▶ **WORK INSTRUCTIONS**
#1 According to the passage on Call of Cthulhu campaigns, in what year was Masks of Nyarlathotep first released?
#2 Quote the passage on Call of Cthulhu campaigns from the words "Carl Stanford is" up to and including the words "setting of TCU.".

▶ **READING PASSAGE**

......

After messing up these two organisations, the players end up investigating Silver Twilight offshoots throughout the world – the Silver Twilight is trying to get parts of a relic they can use to raise R’lyeh from the sea and free Cthulhu, meaning that their true end-goal is to destroy the world, so the players are competing with them and hunting down other cults to stop this goal. This takes the players to Scotland, where they encounter a coven of witches and, incongruously, serpent people and a chthonian; the Mojave desert, where they investigate a ruined film set and encounter beings known as Spectral Hunters called forth by insane Native American shamans and a member of the Silver Twilight a century prior; rural Maine, where the Silver Twilight tries to assassinate the player characters with the assistance of a Mi-Go; Easter Island, where the players encounter the Deep Ones and a Dimensional Shambler; and finally R’lyeh itself, where the players battle the Silver Twilight and Carl Stanford directly, and may face Cthulhu himself (as well as a fire vampire).
Carl Stanford is the main antagonist in this campaign, as he leads the Silver Twilight from Boston to R’lyeh and masterminds the plot that the players are trying to foil. The campaign itself features a completely scattershot grab-bag of mythos beasties – the HOST worships the Outer Gods, works with Nyarlathotep, communes with all kinds of Mythos beings, tries to summon Cthulhu, and yet the campaign is called Shadows of Yog Sothoth. In that sense, it provides very little in the way of mythos background for the interpretation of the Lodge found in TCU, which is why I’ve concentrated on the Lodge stuff at the start, as that is more heavily referenced in subsequent FFG games and seems the most relevant to the story and setting of TCU.
Second Appearance – Namechecked in MoN
Another seminal work in the history of Call of Cthulhu gaming is the mega-campaign Masks of Nyarlathotep, first released in 1984 and frequently updated and added to since then (a new version has recently been released and by all accounts is as masterful as ever, with a truly bewildering amount of secondary background material and roleplaying aids). In many ways this builds upon the ideas first created in Shadows of Yog Sothoth, but it’s by far the superior work. While it is also a globetrotting mystery that sees players attempting to foil a global conspiracy of immense power, it’s a much more focused story, concentrating on followers of Nyarlathotep, and for the most part the various machinations and monsters that the players encounter make a lot more sense and feel a lot more coherent (as opposed to Shadows of Yog Sothoth that often felt like they’d just thrown a dart at the monster section of the rulebook to determine what the players would come up against). It takes players from New York to London, Egypt, Kenya, Shanghai and Australia, and has been directly referenced in later FFG works (most notably the unfairly maligned final expansion to Eldritch Horror, also called Masks of Nyarlathotep, which was a direct collaboration between FFG and Chaosium). I live in hope that we’ll see a proper Masks mega-campaign for the Arkham LCG, but it’s tangentially relevant to the Circle Undone, as the HOST appears here too. In one part of the story, Carl Stanford of Silver Twilight infamy turns up; he doesn’t have a strong connection to the story, seeming more like he’s taking a working holiday at the HQ of a cult that the players are investigating, but this does establish that the Silver Twilight is active throughout the world – and gives me an excuse to mention Masks of Nyarlathotep in this post. The campaign isn’t perfect – notably, the Australia chapter (which was added later) is extremely weak. However, it has had a huge influence on all Cthulhu Mythos gaming and its influence is found even in the Arkham Horror LCG, albeit not overtly as yet.

......

▶ **DATA LINES**
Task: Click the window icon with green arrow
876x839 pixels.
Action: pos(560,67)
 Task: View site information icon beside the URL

......

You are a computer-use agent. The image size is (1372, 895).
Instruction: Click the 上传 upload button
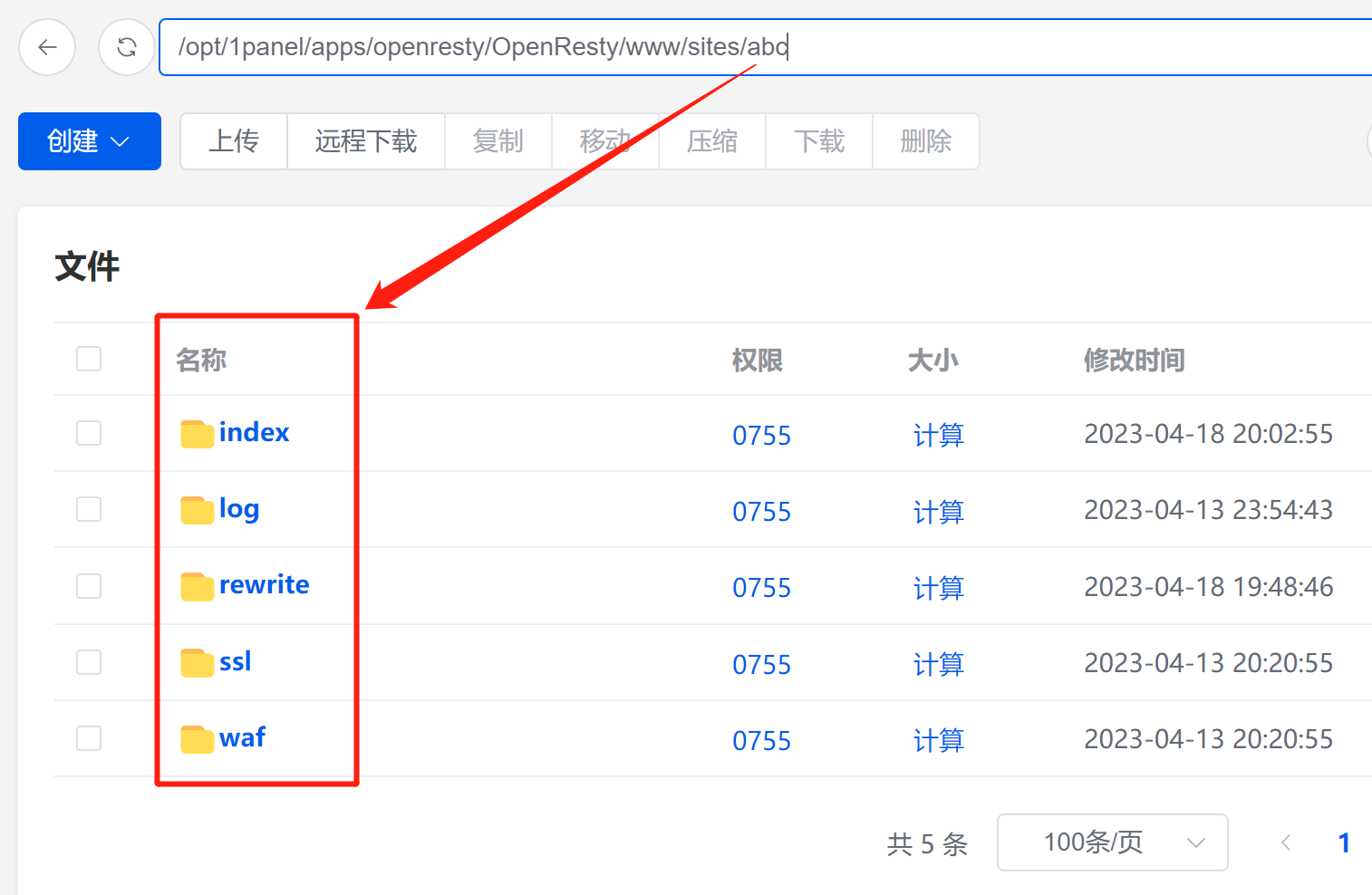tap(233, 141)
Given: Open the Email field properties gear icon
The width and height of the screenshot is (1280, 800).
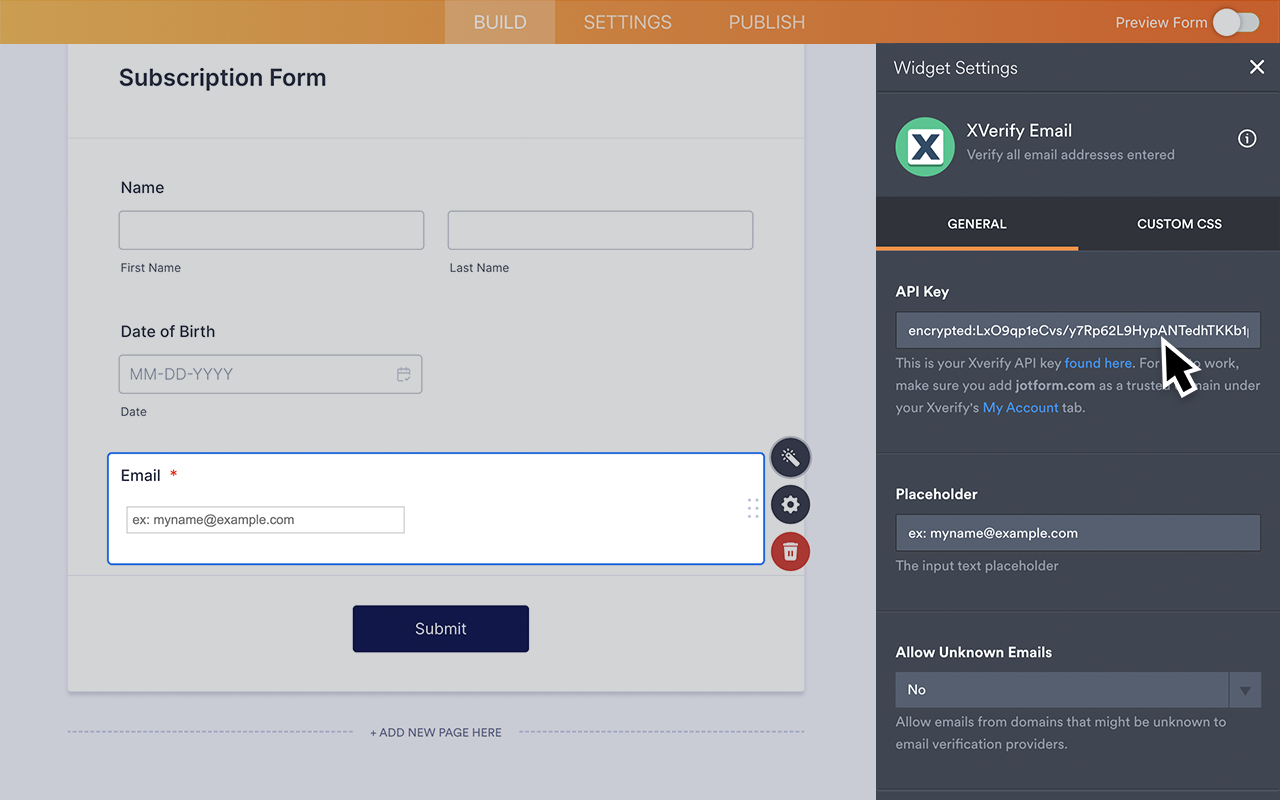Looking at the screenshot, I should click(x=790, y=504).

......

▶ **RESPONSES PER TASK**
#1 1984

#2
Carl Stanford is the main antagonist in this campaign, as he leads the Silver Twilight from Boston to R’lyeh and masterminds the plot that the players are trying to foil. The campaign itself features a completely scattershot grab-bag of mythos beasties – the HOST worships the Outer Gods, works with Nyarlathotep, communes with all kinds of Mythos beings, tries to summon Cthulhu, and yet the campaign is called Shadows of Yog Sothoth. In that sense, it provides very little in the way of mythos background for the interpretation of the Lodge found in TCU, which is why I’ve concentrated on the Lodge stuff at the start, as that is more heavily referenced in subsequent FFG games and seems the most relevant to the story and setting of TCU.